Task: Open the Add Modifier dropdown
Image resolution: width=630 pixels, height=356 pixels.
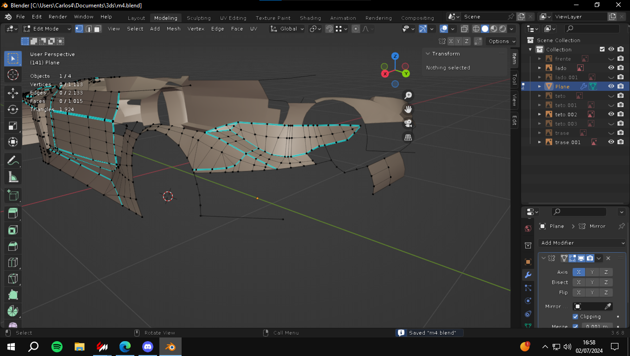Action: tap(582, 243)
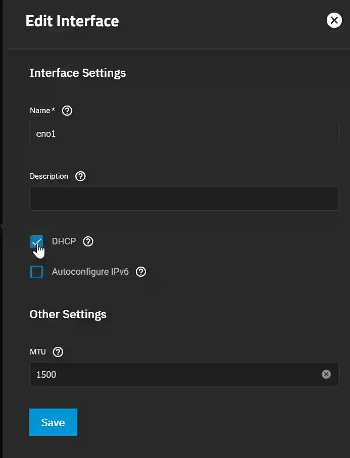
Task: Select the Name field containing eno1
Action: pyautogui.click(x=184, y=133)
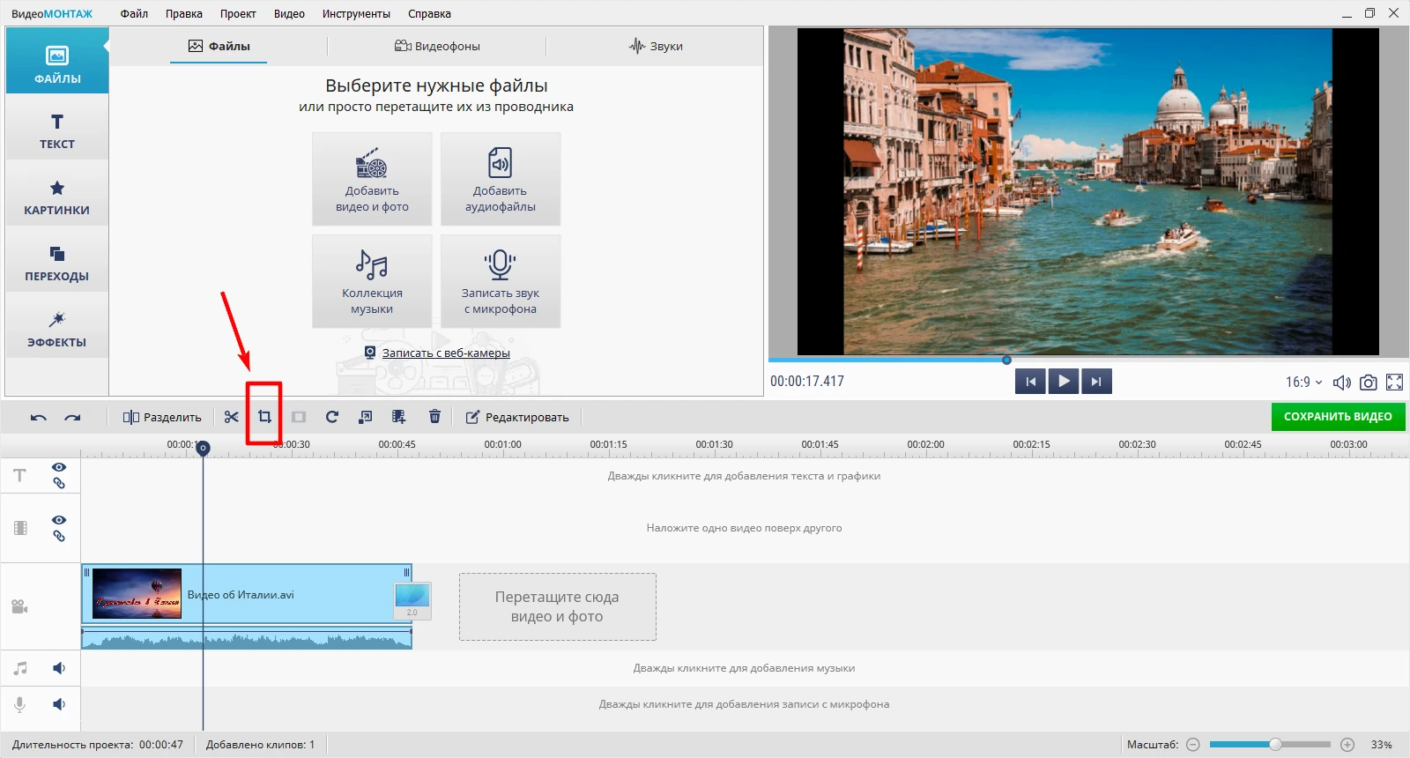
Task: Click the Записать с веб-камеры link
Action: [445, 353]
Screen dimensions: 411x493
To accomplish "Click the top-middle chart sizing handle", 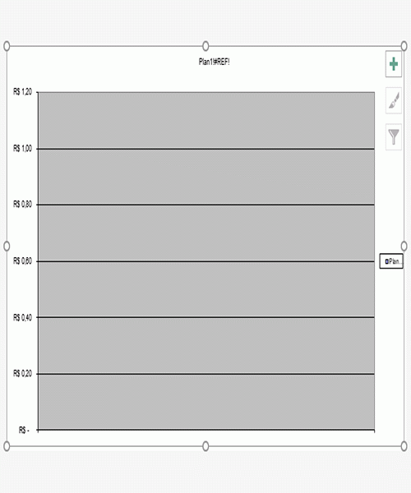I will tap(206, 46).
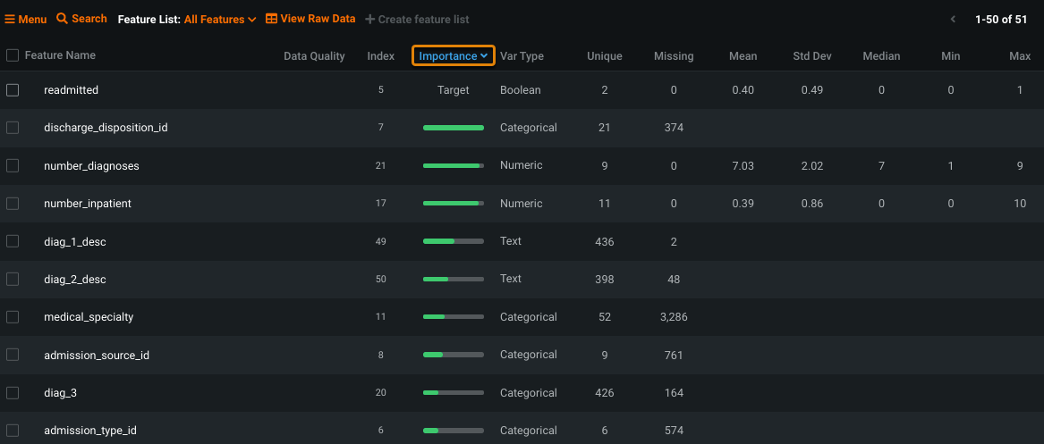Open the hamburger Menu icon
1044x444 pixels.
pyautogui.click(x=10, y=19)
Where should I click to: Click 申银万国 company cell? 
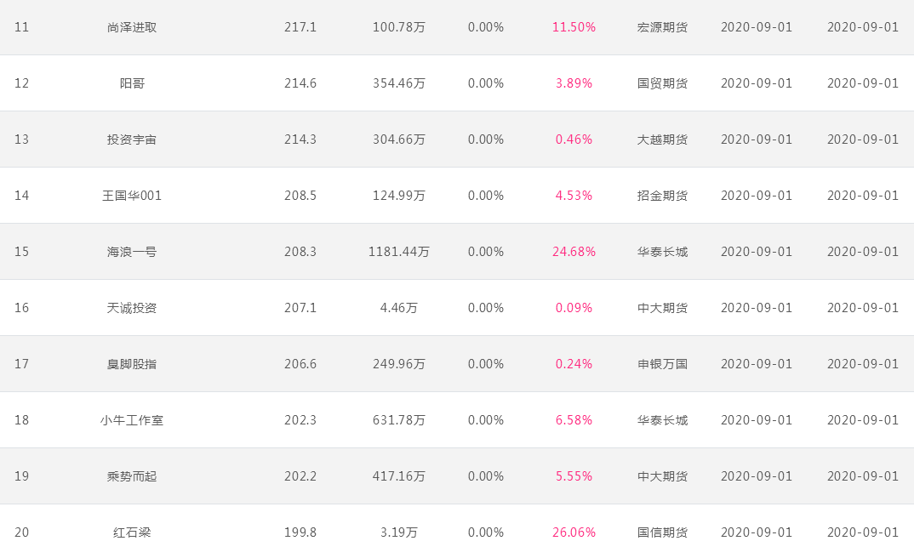pyautogui.click(x=662, y=364)
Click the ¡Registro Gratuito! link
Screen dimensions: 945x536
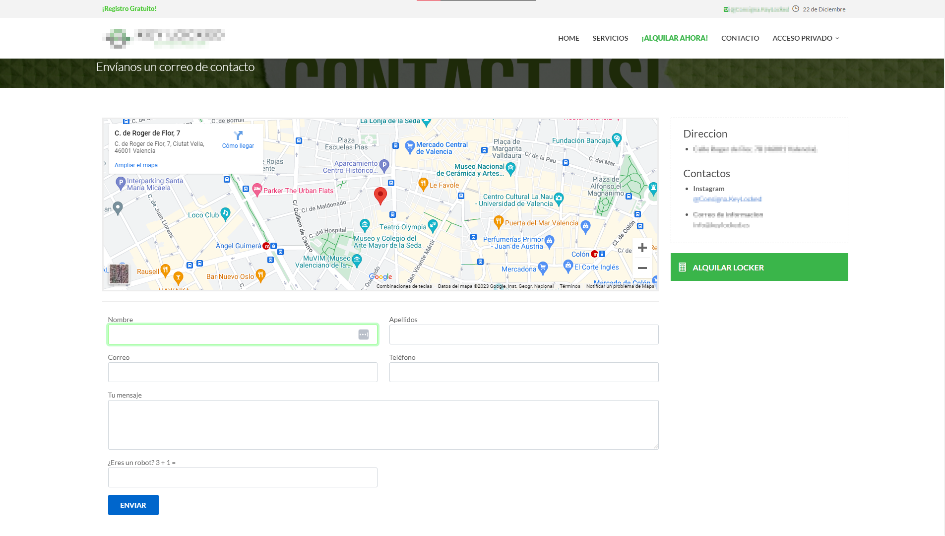[x=129, y=8]
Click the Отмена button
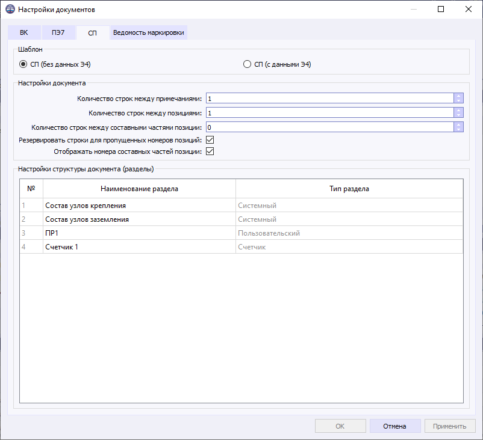The height and width of the screenshot is (440, 483). coord(395,426)
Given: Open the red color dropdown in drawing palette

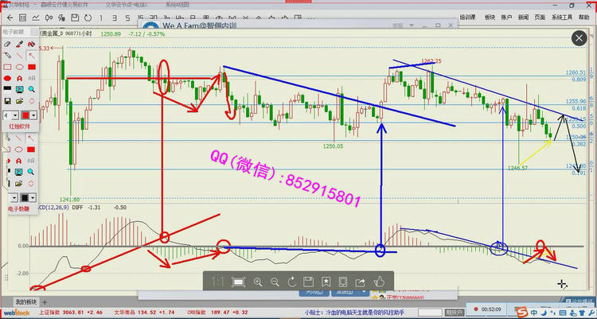Looking at the screenshot, I should (x=33, y=116).
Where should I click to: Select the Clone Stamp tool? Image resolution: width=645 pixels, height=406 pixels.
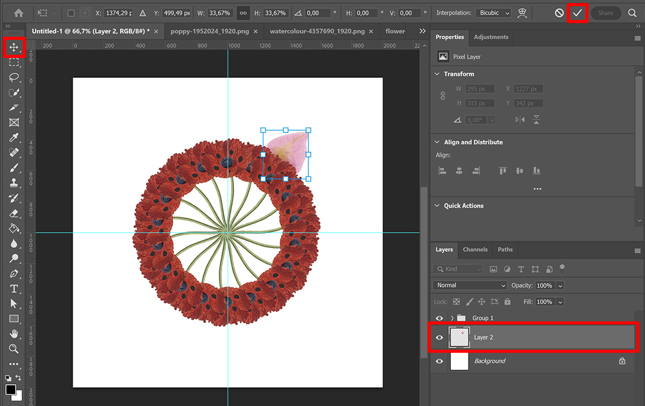(x=14, y=183)
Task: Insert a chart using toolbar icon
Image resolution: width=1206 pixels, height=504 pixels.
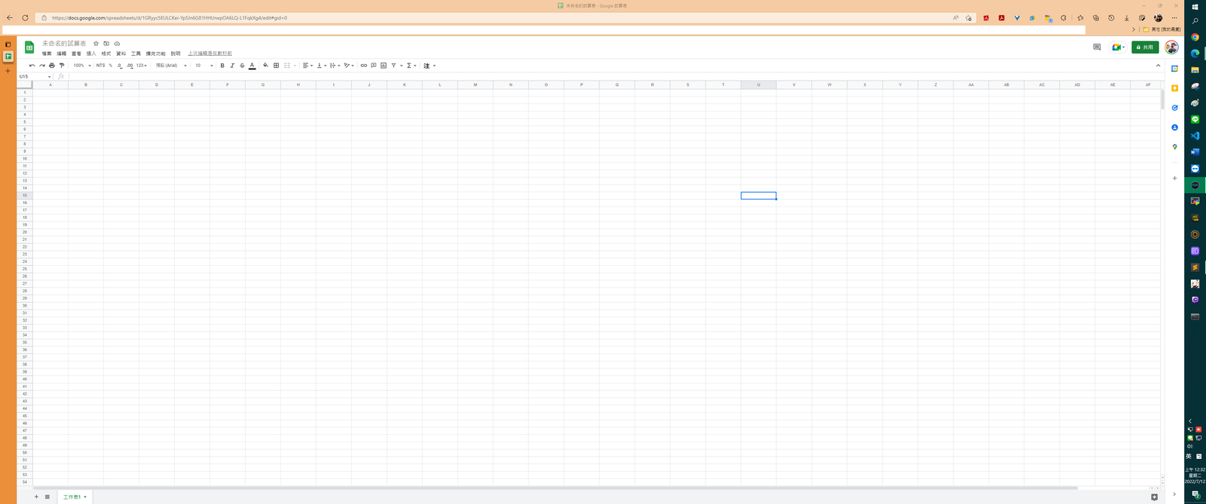Action: [x=384, y=66]
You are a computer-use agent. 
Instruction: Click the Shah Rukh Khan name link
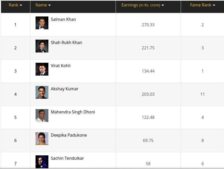pyautogui.click(x=66, y=42)
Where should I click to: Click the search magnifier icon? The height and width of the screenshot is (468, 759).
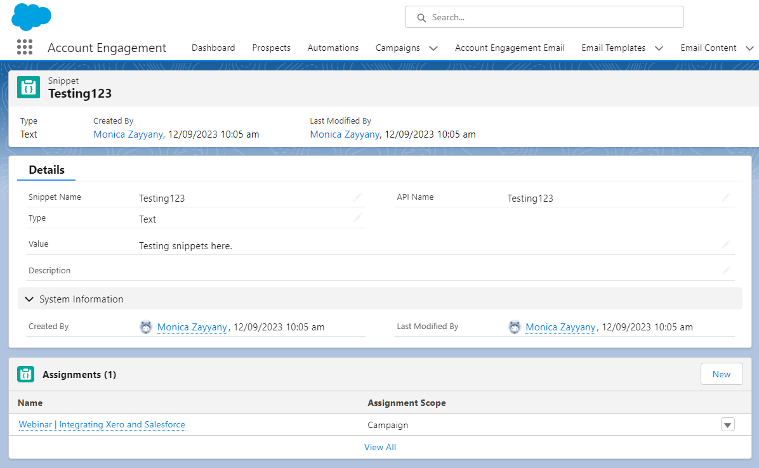point(421,17)
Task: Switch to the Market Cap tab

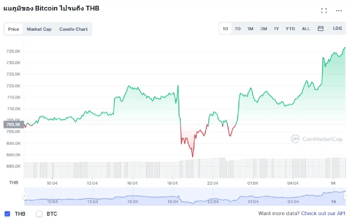Action: coord(39,29)
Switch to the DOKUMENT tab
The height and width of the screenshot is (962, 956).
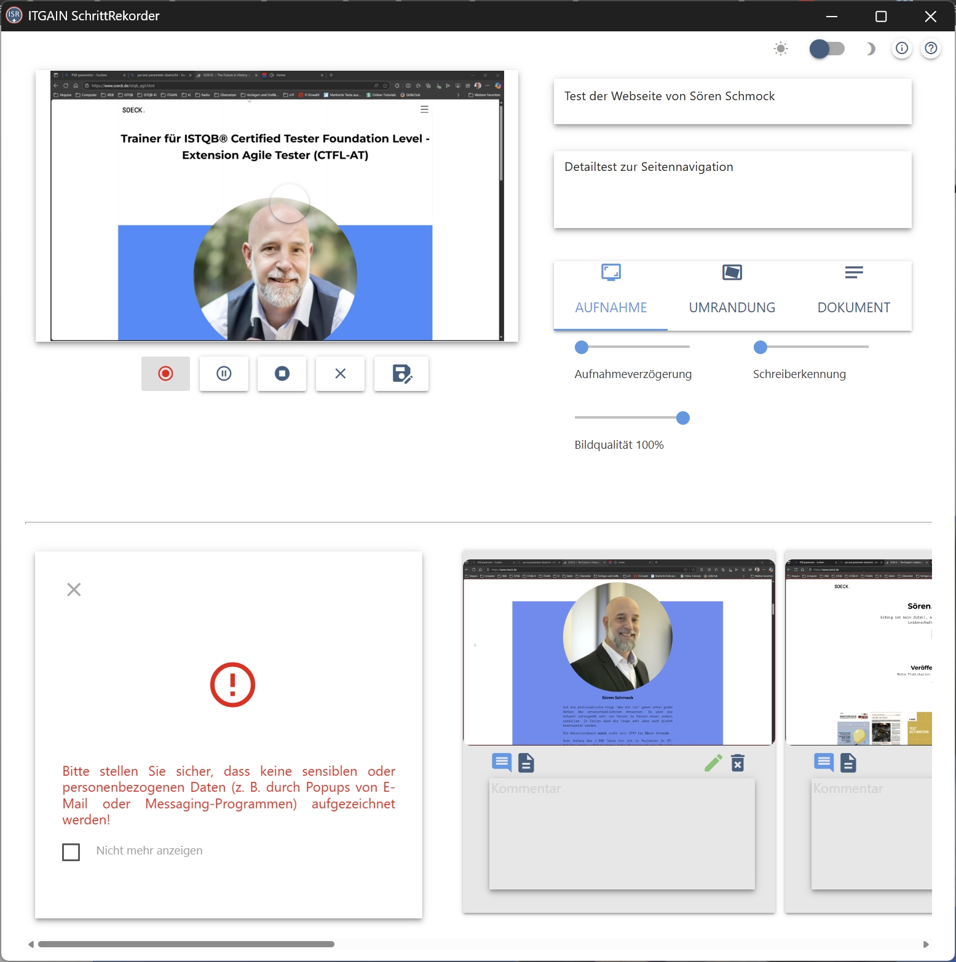(853, 296)
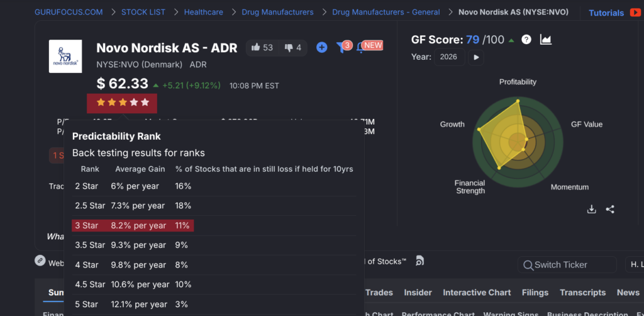The image size is (644, 316).
Task: Click the thumbs up vote button
Action: click(x=262, y=47)
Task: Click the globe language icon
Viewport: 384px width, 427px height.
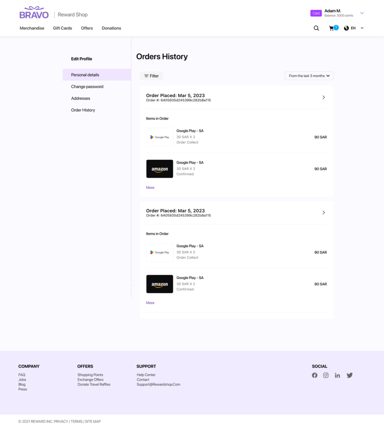Action: click(346, 28)
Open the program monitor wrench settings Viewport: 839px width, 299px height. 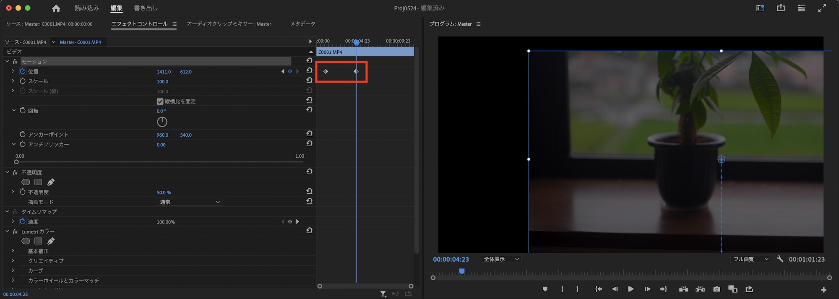pos(780,259)
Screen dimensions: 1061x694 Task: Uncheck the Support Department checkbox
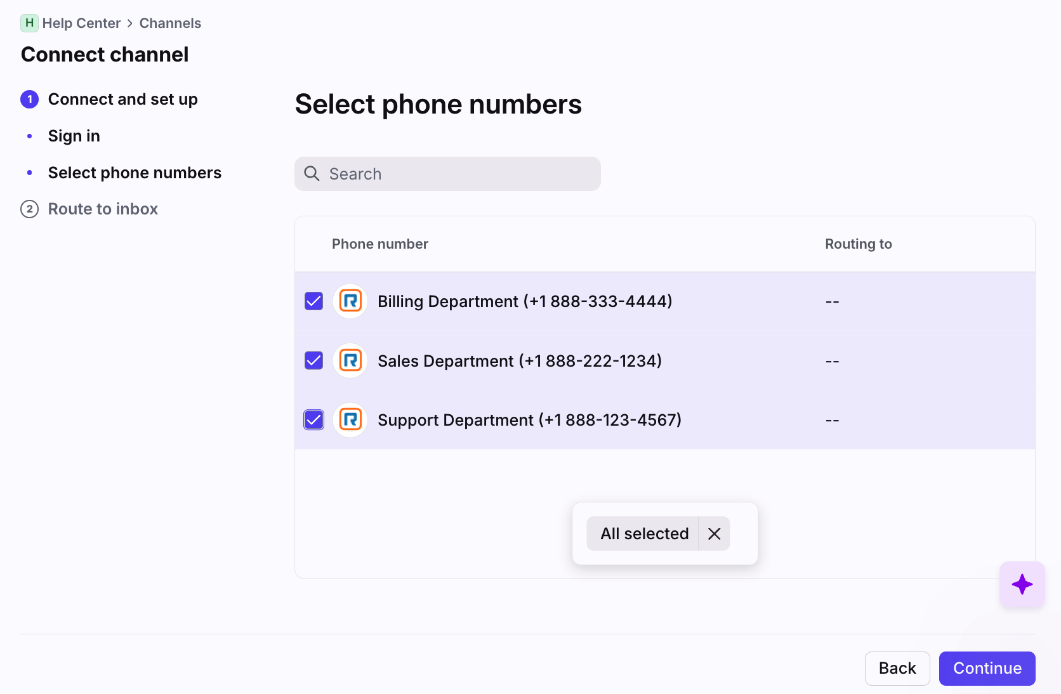(x=314, y=420)
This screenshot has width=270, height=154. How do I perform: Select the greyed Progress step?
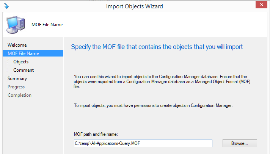click(x=16, y=87)
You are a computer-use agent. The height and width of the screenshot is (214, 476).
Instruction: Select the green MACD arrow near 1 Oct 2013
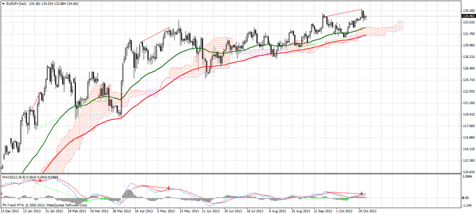point(347,199)
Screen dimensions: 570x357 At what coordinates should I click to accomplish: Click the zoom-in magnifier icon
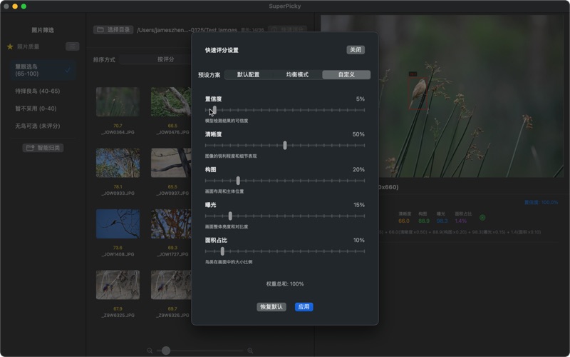point(250,351)
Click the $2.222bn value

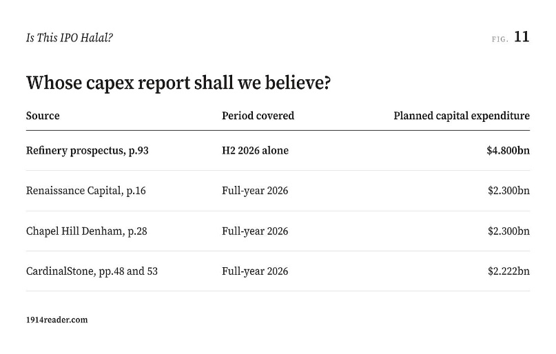[x=508, y=271]

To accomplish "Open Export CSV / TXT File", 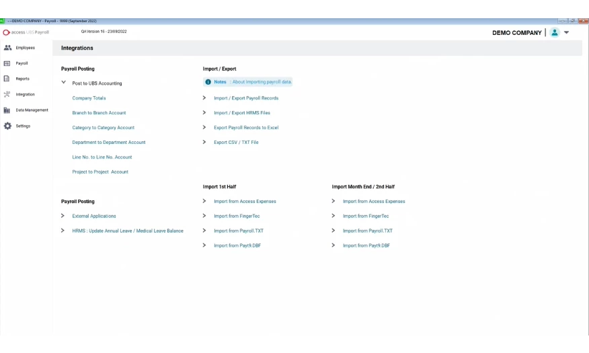I will tap(236, 143).
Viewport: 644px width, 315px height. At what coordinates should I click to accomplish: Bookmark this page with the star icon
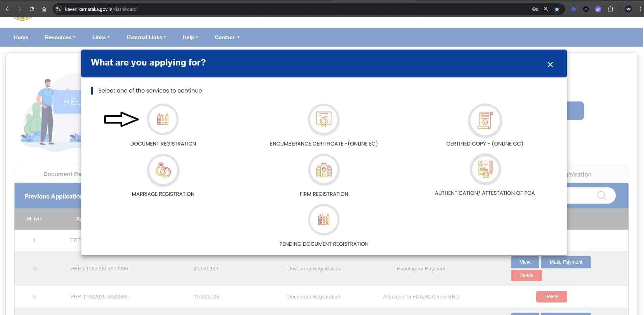coord(557,9)
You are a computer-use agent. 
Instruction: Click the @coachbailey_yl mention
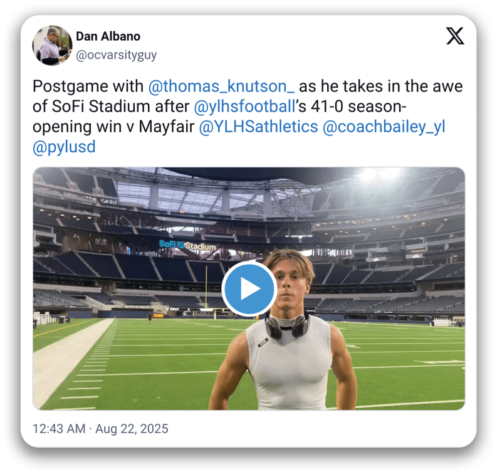tap(384, 127)
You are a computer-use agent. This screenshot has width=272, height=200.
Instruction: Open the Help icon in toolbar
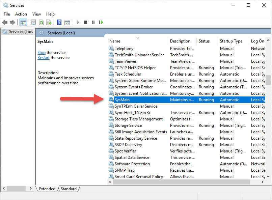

▶ _PROBLEM STATEMENT_: From the records above, copy only the lines running from the line holding "Task: Switch to the Market Cap tab" through the line holding "Task: Click the globe language icon", with no pictures.

▶ _TASK OUTPUT_:
Task: Switch to the Market Cap tab

Action: coord(39,29)
Switch to the DOKUMENT tab
The height and width of the screenshot is (962, 956).
(853, 296)
The image size is (644, 316).
Task: Click the thumbs up vote button
Action: click(x=262, y=47)
Task: Click the globe language icon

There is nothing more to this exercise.